• Information provided:
-- -- --

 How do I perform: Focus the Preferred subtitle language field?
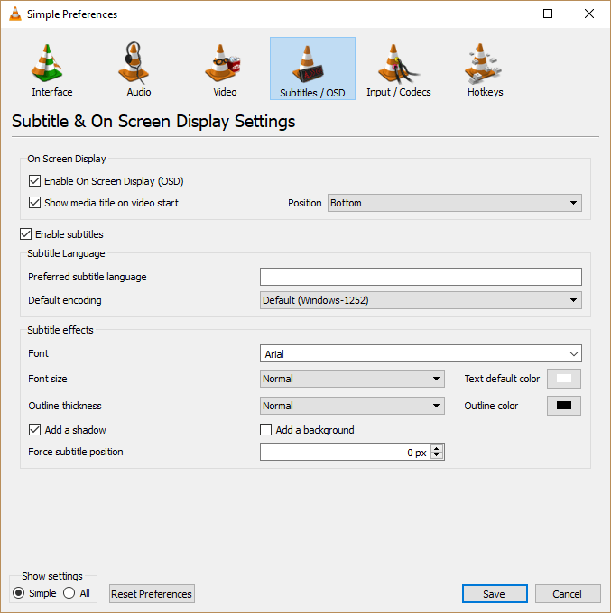tap(421, 277)
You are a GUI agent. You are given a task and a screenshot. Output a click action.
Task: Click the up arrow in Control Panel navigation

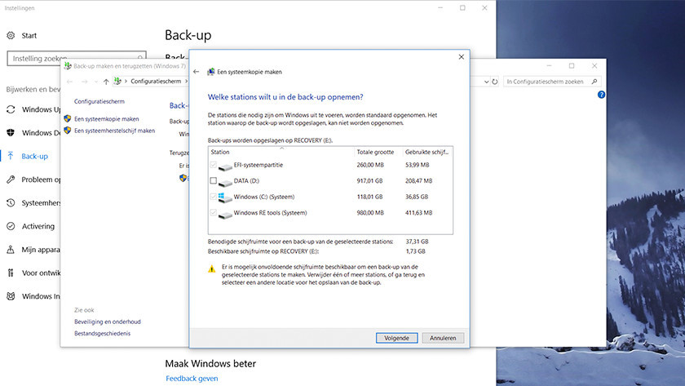pyautogui.click(x=106, y=82)
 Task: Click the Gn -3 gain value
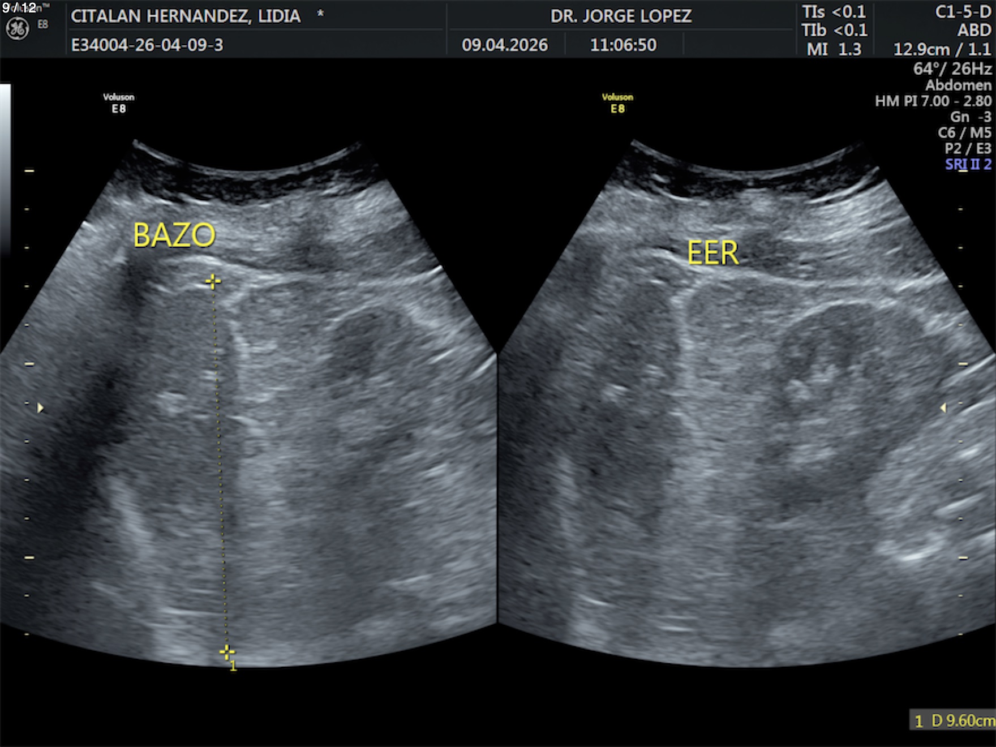[x=970, y=117]
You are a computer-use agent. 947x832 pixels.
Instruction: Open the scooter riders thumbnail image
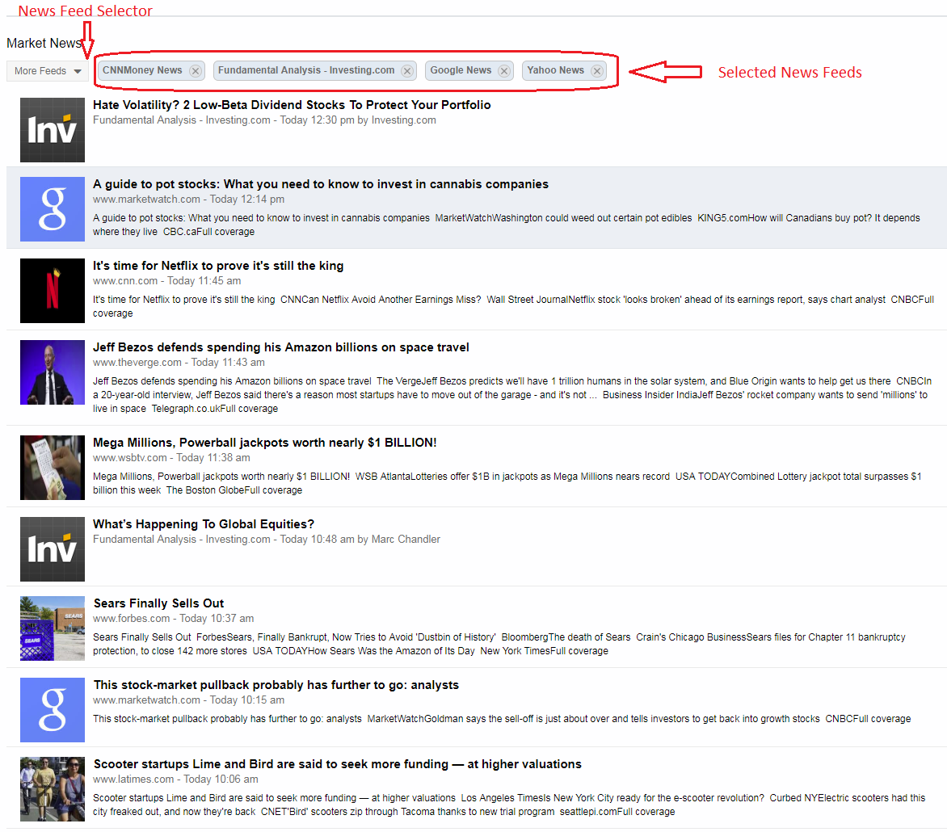click(53, 789)
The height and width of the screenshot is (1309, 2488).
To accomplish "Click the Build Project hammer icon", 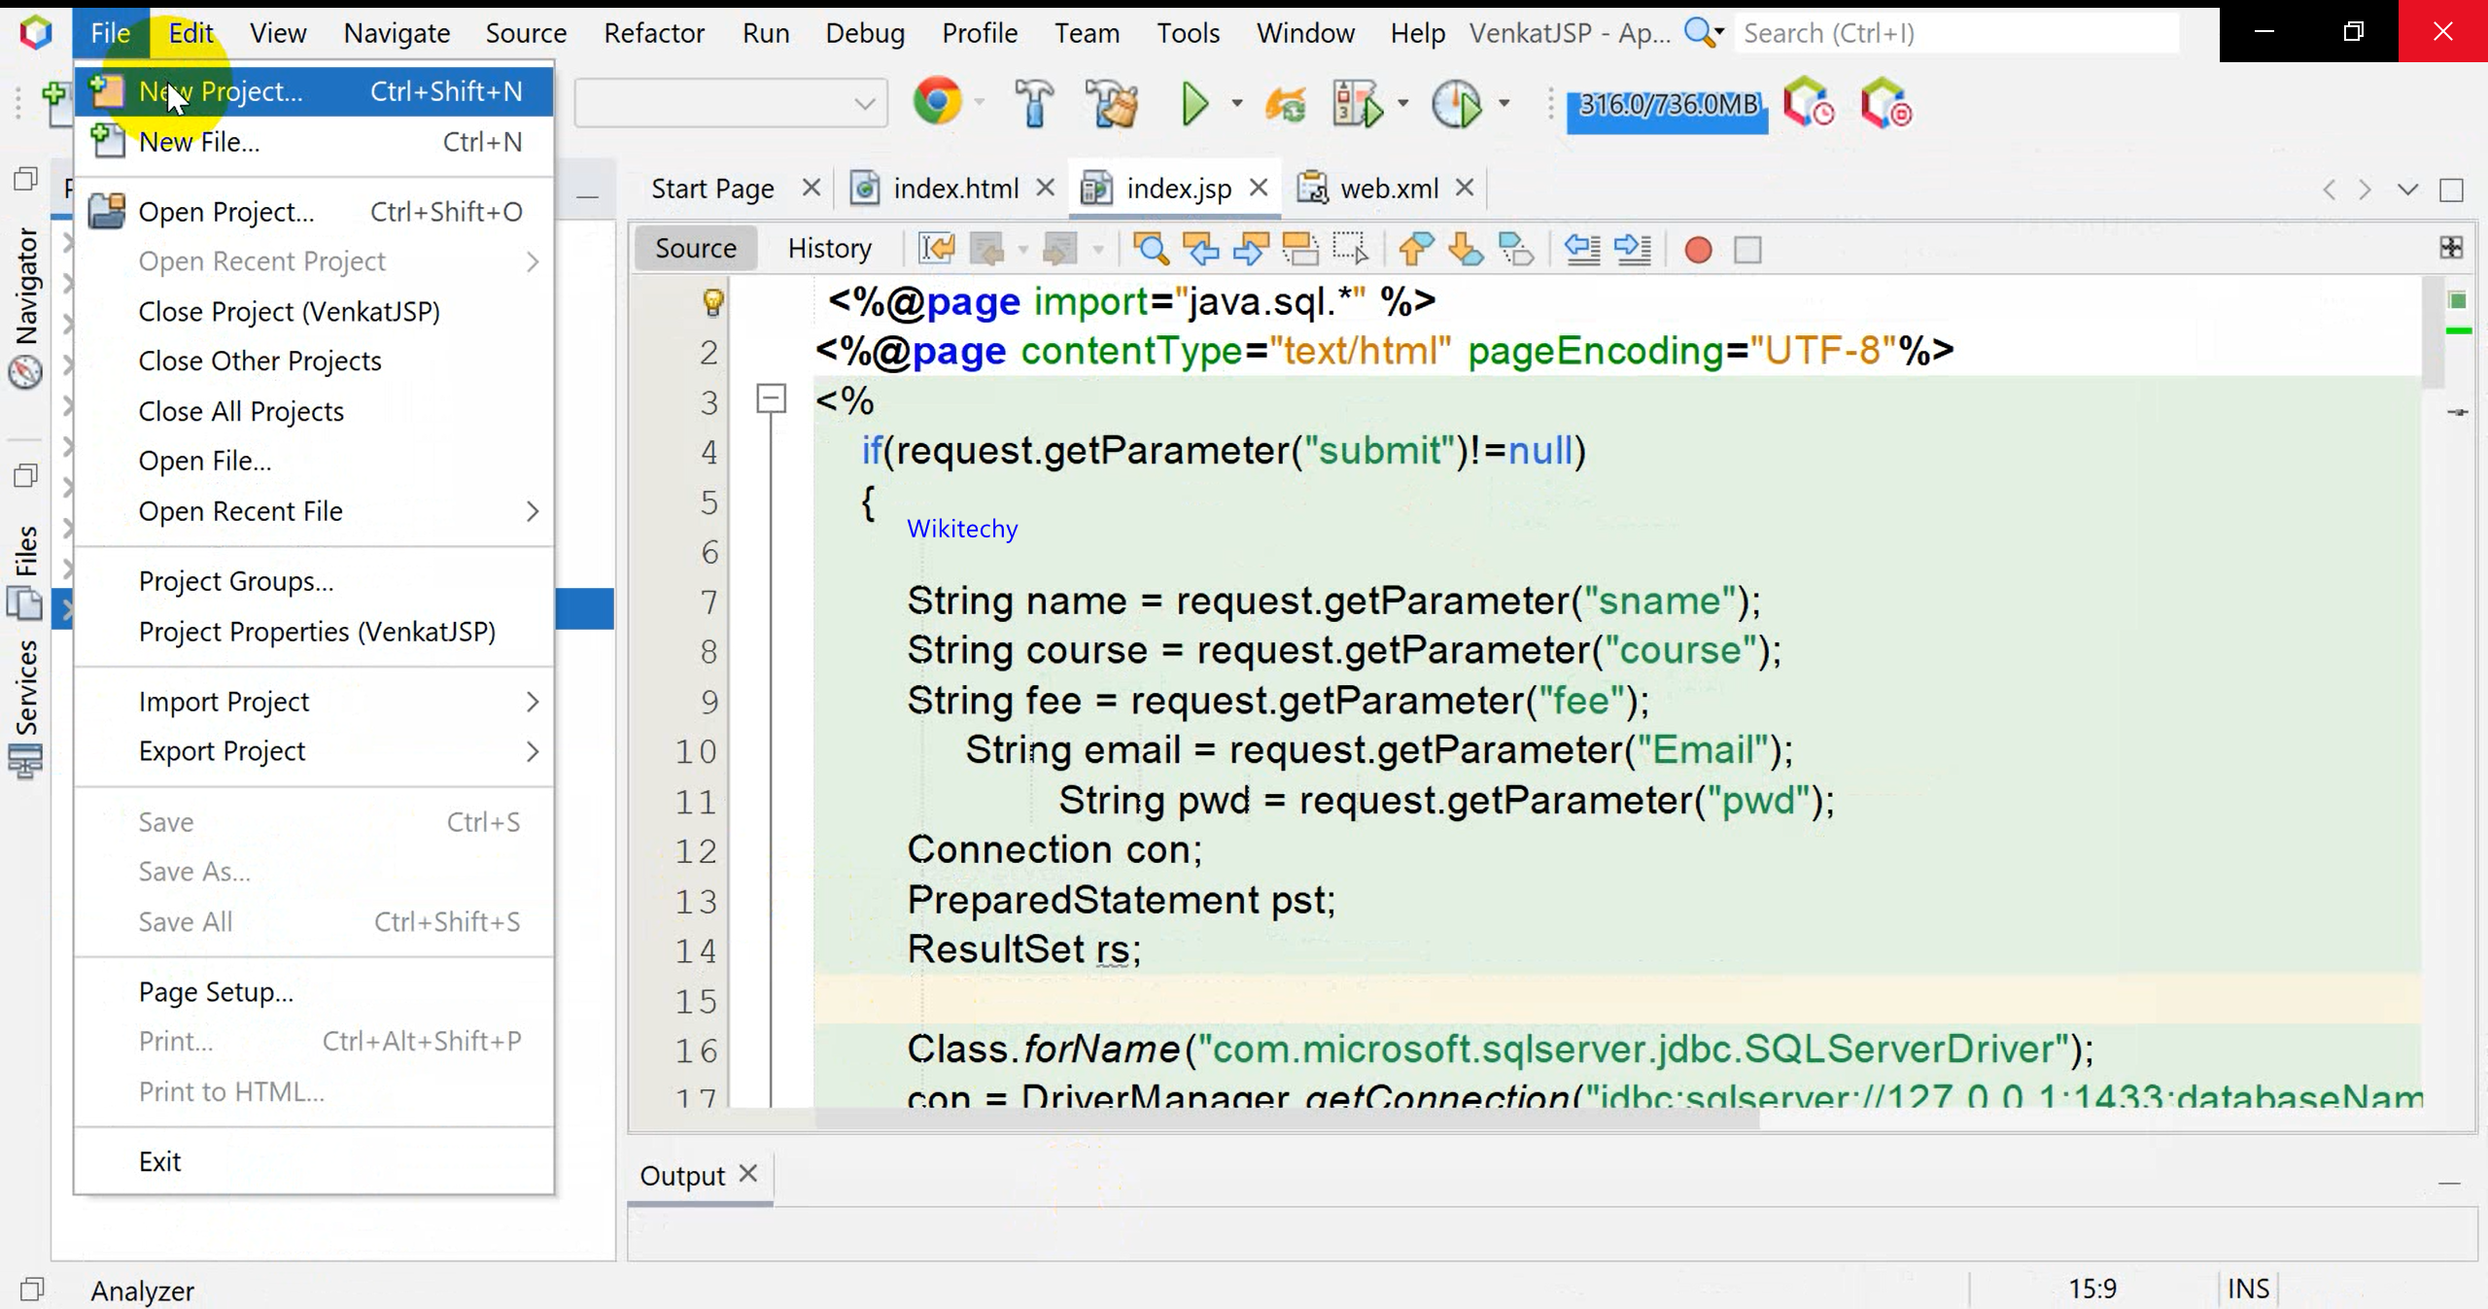I will pos(1033,104).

-- -- --

• Required work: Please turn the stretch of items above, from the line containing "You are a GUI" through the line containing "[x=970, y=117]", into a numbered list, skipping blank lines and leaving out the pictures.

• Solved exercise:
1. You are a GUI agent. You are given a task and a screenshot. Output a click action.
2. Task: Click the up arrow in Control Panel navigation
3. pyautogui.click(x=106, y=82)
4.  Task: Click the Gn -3 gain value
5. [x=970, y=117]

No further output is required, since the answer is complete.